Does not assume character's perspective and is not a character in the story. The narrator reports on events and lets the reader supply the meaning. Omniscient - All-knowing narrator multiple perspectives. The narrator knows what each character is thinking and feeling, not just what they are doing throughout the story.
This type of narrator usually jumps around within the text, following one character for a few pages or chapters, and then switching to another character for a few pages, chapters, etc.
Rhythm is the juxtaposition of stressed and unstressed beats in a poem, and is often used to give the reader a lens through which to move through the work. See meter and foot Setting - the place or location of the action. The setting provides the historical and cultural context for characters.
It often can symbolize the emotional state of characters. Speaker - the person delivering the poem.
Remember, a poem does not have to have a speaker, and the speaker and the poet are not necessarily one in the same. Structure fiction - The way that the writer arranges the plot of a story. Repeated elements in action, gesture, dialogue, description, as well as shifts in direction, focus, time, place, etc.

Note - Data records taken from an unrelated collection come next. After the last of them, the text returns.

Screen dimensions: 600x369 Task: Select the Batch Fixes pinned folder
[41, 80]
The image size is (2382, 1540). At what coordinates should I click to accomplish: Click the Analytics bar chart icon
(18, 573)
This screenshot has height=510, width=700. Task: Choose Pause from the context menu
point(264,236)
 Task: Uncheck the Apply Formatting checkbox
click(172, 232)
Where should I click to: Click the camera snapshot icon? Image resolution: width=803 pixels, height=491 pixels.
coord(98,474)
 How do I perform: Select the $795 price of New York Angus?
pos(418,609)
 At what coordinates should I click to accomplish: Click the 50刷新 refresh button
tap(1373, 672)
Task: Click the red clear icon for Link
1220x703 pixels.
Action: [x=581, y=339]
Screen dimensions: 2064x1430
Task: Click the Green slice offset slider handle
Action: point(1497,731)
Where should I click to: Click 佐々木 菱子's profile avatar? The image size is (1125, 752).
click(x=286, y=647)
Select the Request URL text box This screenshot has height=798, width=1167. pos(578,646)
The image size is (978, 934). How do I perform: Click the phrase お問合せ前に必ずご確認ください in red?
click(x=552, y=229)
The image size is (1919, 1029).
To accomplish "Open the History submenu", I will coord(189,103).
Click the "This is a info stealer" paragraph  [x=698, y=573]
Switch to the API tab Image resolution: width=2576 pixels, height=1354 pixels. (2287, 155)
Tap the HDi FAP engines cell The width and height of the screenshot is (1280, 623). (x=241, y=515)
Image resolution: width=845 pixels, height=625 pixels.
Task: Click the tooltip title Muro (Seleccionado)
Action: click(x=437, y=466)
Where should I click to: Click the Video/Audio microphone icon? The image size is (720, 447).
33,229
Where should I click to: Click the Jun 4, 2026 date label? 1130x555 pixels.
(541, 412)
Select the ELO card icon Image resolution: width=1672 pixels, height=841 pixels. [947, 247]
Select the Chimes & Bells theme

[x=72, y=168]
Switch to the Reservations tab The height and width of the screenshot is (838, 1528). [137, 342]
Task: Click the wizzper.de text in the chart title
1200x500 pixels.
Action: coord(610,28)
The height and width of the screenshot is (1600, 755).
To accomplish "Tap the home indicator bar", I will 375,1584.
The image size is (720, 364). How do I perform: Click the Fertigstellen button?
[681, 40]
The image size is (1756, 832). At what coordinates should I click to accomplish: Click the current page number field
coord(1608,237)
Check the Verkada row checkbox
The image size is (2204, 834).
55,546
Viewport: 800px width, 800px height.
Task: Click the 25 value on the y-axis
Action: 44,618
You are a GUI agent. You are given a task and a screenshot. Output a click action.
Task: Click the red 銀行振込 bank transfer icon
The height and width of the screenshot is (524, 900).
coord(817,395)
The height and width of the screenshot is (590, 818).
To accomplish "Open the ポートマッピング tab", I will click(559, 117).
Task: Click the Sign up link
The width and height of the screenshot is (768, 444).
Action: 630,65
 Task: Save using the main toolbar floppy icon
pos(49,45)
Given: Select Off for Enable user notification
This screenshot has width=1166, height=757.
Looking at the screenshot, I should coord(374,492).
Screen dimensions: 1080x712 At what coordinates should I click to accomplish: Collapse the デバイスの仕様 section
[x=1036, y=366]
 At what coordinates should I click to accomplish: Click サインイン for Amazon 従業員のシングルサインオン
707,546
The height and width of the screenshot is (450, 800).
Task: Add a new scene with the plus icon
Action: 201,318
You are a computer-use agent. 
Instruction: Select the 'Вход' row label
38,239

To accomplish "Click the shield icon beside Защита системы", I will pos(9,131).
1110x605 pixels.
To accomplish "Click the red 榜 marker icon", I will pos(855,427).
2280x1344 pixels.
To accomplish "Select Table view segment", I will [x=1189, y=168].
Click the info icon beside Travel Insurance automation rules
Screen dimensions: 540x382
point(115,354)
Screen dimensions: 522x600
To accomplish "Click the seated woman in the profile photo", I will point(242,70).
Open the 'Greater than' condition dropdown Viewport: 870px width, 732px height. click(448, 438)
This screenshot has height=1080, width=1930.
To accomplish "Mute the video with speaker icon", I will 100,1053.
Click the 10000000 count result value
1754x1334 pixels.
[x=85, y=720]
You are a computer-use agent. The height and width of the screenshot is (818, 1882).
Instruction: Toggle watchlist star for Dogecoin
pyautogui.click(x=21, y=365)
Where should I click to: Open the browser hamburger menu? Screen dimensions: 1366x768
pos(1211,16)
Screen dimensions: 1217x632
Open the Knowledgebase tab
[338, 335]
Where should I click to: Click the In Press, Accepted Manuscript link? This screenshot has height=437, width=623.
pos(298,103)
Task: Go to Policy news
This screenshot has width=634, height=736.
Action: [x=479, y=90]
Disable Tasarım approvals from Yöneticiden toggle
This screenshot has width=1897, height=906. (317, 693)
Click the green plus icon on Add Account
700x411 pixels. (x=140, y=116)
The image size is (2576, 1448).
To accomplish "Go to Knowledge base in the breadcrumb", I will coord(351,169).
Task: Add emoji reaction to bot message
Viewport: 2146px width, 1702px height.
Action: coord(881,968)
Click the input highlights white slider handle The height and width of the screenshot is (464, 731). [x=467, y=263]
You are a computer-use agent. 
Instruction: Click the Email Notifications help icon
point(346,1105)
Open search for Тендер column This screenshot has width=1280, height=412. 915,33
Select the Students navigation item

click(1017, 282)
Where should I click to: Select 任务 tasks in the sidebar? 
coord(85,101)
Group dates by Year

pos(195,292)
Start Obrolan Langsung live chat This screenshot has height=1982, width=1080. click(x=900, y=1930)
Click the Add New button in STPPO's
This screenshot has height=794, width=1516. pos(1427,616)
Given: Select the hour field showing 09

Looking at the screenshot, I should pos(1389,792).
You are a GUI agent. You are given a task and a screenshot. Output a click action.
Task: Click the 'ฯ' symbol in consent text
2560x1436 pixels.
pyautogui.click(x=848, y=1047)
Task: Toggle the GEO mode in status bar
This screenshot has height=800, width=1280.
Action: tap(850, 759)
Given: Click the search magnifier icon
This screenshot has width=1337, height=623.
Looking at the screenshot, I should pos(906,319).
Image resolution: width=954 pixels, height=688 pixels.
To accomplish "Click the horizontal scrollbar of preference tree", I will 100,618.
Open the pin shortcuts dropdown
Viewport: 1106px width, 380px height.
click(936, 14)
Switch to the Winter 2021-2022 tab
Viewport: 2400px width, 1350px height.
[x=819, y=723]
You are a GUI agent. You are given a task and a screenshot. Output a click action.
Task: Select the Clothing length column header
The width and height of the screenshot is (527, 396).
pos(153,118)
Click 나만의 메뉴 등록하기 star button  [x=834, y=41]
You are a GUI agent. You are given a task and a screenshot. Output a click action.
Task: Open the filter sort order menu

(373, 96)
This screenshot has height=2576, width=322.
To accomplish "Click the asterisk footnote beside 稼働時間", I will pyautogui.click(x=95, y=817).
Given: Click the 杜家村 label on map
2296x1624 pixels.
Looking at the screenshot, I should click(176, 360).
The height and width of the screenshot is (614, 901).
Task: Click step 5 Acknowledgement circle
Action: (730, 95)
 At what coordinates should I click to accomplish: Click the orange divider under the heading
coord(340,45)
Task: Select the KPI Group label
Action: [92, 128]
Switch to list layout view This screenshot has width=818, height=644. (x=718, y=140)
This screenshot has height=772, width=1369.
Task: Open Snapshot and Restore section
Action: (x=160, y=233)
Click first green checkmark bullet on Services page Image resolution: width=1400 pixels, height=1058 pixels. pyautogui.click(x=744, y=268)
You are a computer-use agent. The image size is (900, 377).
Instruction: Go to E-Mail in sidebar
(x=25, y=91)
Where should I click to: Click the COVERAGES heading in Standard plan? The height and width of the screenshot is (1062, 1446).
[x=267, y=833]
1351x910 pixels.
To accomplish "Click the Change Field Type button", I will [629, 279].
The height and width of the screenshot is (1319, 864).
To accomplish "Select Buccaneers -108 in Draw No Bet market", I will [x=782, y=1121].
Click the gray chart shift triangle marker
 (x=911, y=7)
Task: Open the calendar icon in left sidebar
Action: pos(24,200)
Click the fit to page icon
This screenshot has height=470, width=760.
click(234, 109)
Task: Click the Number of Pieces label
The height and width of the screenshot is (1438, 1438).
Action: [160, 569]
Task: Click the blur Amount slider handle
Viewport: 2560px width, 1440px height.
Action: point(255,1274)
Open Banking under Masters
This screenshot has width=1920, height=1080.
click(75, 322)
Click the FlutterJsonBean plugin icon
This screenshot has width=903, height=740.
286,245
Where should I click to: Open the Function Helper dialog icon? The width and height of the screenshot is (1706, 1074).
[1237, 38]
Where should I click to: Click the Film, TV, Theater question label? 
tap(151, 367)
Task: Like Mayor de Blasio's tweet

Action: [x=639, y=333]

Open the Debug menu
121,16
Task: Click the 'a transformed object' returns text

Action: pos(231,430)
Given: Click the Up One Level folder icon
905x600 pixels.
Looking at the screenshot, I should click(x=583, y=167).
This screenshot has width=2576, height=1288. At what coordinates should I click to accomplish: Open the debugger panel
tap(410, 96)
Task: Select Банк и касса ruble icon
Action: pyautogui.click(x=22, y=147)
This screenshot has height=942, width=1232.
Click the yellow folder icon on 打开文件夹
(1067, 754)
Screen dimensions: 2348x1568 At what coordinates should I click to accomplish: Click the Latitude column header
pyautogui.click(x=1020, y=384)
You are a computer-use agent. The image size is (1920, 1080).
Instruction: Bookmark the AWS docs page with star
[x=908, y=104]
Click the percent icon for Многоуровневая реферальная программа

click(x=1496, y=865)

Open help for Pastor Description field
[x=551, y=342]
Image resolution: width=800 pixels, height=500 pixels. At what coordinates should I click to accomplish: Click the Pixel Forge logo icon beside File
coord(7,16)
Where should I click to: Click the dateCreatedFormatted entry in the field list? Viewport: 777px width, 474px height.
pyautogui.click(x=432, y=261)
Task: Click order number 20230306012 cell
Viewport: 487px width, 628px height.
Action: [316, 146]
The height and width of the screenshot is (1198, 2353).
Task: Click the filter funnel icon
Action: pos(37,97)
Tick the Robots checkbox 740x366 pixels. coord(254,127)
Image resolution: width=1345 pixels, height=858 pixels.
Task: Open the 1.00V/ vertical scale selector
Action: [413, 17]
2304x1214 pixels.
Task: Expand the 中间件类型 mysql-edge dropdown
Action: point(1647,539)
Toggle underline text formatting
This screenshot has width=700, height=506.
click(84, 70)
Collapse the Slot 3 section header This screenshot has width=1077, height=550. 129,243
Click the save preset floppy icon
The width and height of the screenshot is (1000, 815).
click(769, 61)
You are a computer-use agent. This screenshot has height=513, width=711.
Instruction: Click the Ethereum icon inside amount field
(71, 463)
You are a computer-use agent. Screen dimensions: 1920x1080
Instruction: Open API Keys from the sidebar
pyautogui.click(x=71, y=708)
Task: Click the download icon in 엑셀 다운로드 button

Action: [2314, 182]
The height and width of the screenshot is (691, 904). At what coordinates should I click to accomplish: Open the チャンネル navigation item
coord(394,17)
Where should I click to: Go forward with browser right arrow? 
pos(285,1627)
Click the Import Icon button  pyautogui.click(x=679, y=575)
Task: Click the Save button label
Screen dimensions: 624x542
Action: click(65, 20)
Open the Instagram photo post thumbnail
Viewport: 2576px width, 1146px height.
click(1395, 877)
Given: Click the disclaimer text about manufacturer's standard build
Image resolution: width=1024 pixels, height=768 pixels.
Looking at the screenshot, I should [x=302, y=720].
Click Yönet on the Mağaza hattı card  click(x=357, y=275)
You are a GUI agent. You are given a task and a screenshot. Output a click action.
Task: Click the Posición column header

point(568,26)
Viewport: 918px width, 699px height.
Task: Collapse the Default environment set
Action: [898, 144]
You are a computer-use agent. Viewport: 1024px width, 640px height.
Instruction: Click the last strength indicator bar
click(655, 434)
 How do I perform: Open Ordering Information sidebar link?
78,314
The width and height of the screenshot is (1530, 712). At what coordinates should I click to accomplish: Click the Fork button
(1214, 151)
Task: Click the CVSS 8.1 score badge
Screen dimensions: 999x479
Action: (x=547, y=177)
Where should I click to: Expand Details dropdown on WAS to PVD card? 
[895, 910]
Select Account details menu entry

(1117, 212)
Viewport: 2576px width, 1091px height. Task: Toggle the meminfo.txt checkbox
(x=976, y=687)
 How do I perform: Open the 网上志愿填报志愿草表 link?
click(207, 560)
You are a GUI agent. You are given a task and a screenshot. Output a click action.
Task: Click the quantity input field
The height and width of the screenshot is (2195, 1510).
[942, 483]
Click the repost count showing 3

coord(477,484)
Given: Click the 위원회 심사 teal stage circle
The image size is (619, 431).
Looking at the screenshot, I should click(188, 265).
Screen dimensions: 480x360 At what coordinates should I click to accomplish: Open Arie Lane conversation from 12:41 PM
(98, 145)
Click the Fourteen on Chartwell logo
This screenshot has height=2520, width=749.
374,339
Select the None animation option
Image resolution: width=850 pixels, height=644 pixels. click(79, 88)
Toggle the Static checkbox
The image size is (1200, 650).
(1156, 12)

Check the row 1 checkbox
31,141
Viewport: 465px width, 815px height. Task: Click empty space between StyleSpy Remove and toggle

Structure poetry - The pattern of organization of a poem. For example, a Shakespearean sonnet is a line poem written in iambic pentameter.
Because the sonnet is strictly constrained, it is considered a closed or fixed form. Symbolism - when an object is meant to be representative of something or an idea greater than the object itself. Cross - representative of Christ or Christianity Bald Eagle - America or Patriotism Owl - wisdom or knowledge Yellow - implies cowardice or rot Tone - the implied attitude towards the subject of the poem.A novel is a relatively long work of narrative fiction, normally in prose, which is typically published as a book..
The entire genre has been seen as having "a continuous and comprehensive history of about two thousand years", with its origins in classical Greece and Rome, in medieval and early modern romance, and in the tradition of the Italian renaissance novella.
'A Rose for Emily' 'A Rose for Emily' by William Faulkner was published in Characterization and Character Analysis. Characterization in A Rose For Emily Related Study Materials. A Rose for Emily - "A Rose for Emily" is a wonderful short story written by William Faulkner. It begins with at the end of Miss Emily’s life and told from an unknown person who most probably would be the voice of the town.
Download-Theses Mercredi 10 juin A Rose for Emily by William Faulkner. Home / Literature / A Rose for Emily / A Rose for Emily Analysis Literary Devices in A Rose for Emily.
Symbolism, Imagery, Allegory. You probably noticed that there is no rose in the story, though we do find the word "rose" four times. Check out the first two times the word is used:When the Negro. is and in to a was not you i of it the be he his but for are this that by on at they with which she or from had we will have an what been one if would who has her.